Collected data entries:
******************************
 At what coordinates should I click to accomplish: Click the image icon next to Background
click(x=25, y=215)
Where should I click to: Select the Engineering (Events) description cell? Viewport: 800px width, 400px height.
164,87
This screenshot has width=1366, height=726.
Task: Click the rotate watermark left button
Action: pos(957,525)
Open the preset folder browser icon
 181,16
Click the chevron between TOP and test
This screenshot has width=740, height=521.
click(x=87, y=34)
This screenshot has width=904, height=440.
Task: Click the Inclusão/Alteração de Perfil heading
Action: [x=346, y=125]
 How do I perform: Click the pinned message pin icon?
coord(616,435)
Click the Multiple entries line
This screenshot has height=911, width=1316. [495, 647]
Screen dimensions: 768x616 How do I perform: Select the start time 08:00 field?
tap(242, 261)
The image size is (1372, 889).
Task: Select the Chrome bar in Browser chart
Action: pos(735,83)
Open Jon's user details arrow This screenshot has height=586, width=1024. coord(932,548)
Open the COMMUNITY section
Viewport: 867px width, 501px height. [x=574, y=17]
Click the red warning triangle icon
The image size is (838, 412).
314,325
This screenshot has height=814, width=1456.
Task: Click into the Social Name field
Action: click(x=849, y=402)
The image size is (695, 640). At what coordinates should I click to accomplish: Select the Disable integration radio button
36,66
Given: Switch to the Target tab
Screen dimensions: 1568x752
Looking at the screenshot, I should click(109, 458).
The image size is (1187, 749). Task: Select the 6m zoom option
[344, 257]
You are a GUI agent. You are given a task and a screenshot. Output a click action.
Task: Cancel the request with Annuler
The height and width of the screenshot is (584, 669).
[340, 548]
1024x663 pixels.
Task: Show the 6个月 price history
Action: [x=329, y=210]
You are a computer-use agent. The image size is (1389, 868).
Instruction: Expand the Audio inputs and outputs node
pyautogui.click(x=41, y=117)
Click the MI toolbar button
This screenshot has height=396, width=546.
******************************
■ **What the task asks**:
Output all of the records above exactly as they appear.

■ **Exercise response**:
 At what coordinates should I click to accomplish: Click the image icon next to Background
click(x=25, y=215)
Where should I click to: Select the Engineering (Events) description cell? Viewport: 800px width, 400px height.
164,87
This screenshot has width=1366, height=726.
Task: Click the rotate watermark left button
Action: pos(957,525)
Open the preset folder browser icon
 181,16
Click the chevron between TOP and test
This screenshot has width=740, height=521.
click(x=87, y=34)
This screenshot has width=904, height=440.
Task: Click the Inclusão/Alteração de Perfil heading
Action: [x=346, y=125]
 How do I perform: Click the pinned message pin icon?
coord(616,435)
Click the Multiple entries line
This screenshot has height=911, width=1316. [495, 647]
Screen dimensions: 768x616 How do I perform: Select the start time 08:00 field?
tap(242, 261)
The image size is (1372, 889).
Task: Select the Chrome bar in Browser chart
Action: pos(735,83)
Open Jon's user details arrow This screenshot has height=586, width=1024. coord(932,548)
Open the COMMUNITY section
Viewport: 867px width, 501px height. [x=574, y=17]
Click the red warning triangle icon
The image size is (838, 412).
314,325
This screenshot has height=814, width=1456.
Task: Click into the Social Name field
Action: click(x=849, y=402)
The image size is (695, 640). At what coordinates should I click to accomplish: Select the Disable integration radio button
36,66
Given: Switch to the Target tab
Screen dimensions: 1568x752
Looking at the screenshot, I should click(109, 458).
The image size is (1187, 749). Task: Select the 6m zoom option
[344, 257]
You are a GUI agent. You are given a task and a screenshot. Output a click action.
Task: Cancel the request with Annuler
The height and width of the screenshot is (584, 669).
[340, 548]
1024x663 pixels.
Task: Show the 6个月 price history
Action: [x=329, y=210]
You are a computer-use agent. The image size is (1389, 868).
Instruction: Expand the Audio inputs and outputs node
pyautogui.click(x=41, y=117)
Click the MI toolbar button
This screenshot has height=396, width=546.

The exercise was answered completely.